God is in the details here. Iron & Wine and Calexico are not dissimilar enough, as purveyors of sad and elegant country ramblings, to make a provocative combination by juxtaposition alone. True enough, Sam Beam's solitary melancholy and Calexico's mariachi-sized melancholy offer some counterpoint, but from a compositional standpoint they're only different means to a similar end. So it's in the subtleties, the flowers on the wallpaper, that the collaboration bears fruit.

In most immediate ways In the Reins is Beam's show, with Calexico as a capable – or rather extremely appropriate – backing band. It had to be that way, perhaps, to compensate for his being so outnumbered, but also because he's a better songwriter than Joey Burns or John Convertino (just as he's a better songwriter than most living songwriters). Beam's songs are fragile, though, and the degree to which Calexico's additions are muted is telling. The best numbers sound like Iron & Wine, fleshed out tastefully but inessentially: the rather lovely "16, Maybe Less" has Calexico's soft drums and lap steel, but more prominent is that guitar twang from The Creek Drank the Cradle and Beam's arrestingly gentle voice. "Dead Man's Will," which is an old Iron & Wine song anyway, hardly sounds collaborative at all, give or take some faint choral doubling. The fingerprints could be anyone's; there is something beyond Beam's trademark sparseness, but it's something vague.

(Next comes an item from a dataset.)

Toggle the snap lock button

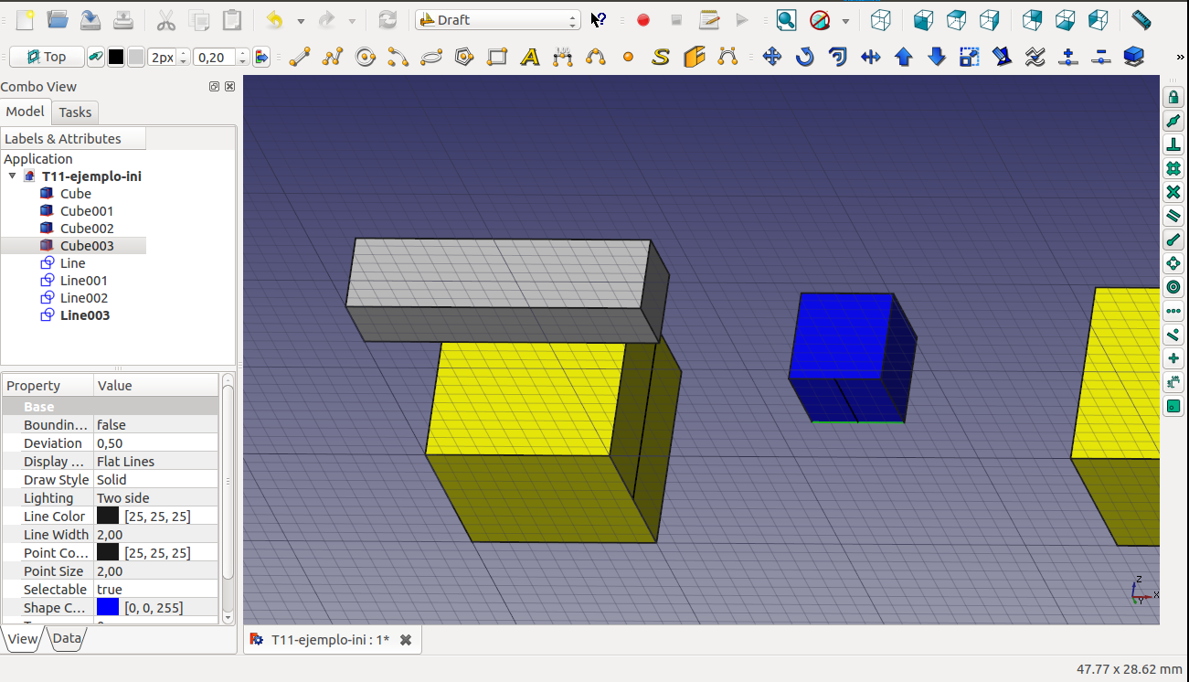pyautogui.click(x=1173, y=98)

Fortunately, the coexistence is more harmonious and democratic elsewhere. "Burn That Broken Bed" sashays toward a steamy trumpet breakdown and the horn-tipped "History of Lovers" exudes more joy and liveliness than Beam ever has on his own; "Red Dust," another old Iron & Wine track, dispenses with the original's Appalachian creepiness and embraces a pleasingly seedy honky-tonk groove instead. In these cases it doesn't matter as much that the structure of the song itself is clearly Beam's, because Calexico get their signature in persuasively enough to make the disc worth their time. The only outright awkwardness in the coupling comes after the first verse of the otherwise gorgeous "He Lays in the Reins," when somebody who is not Sam Beam intones a few lines in operatically throaty Spanish – but even that sounds good in its own weird way, and the coast is clear from then on.

After all the greatest shortcoming of In the Reins is academic; as proper as it is to demand that a collaboration offer something tangibly different from the sum of its parts, it feels gratuitous when the parts are as irreproachable as these. If it was a foregone conclusion that the long-awaited Iron & Wine/Calexico team-up wouldn't result in anything revelatory (or incendiary, as it were), it was almost as inevitable that it would be rewarding all the same; safe, not sorry, sad and elegant as ever.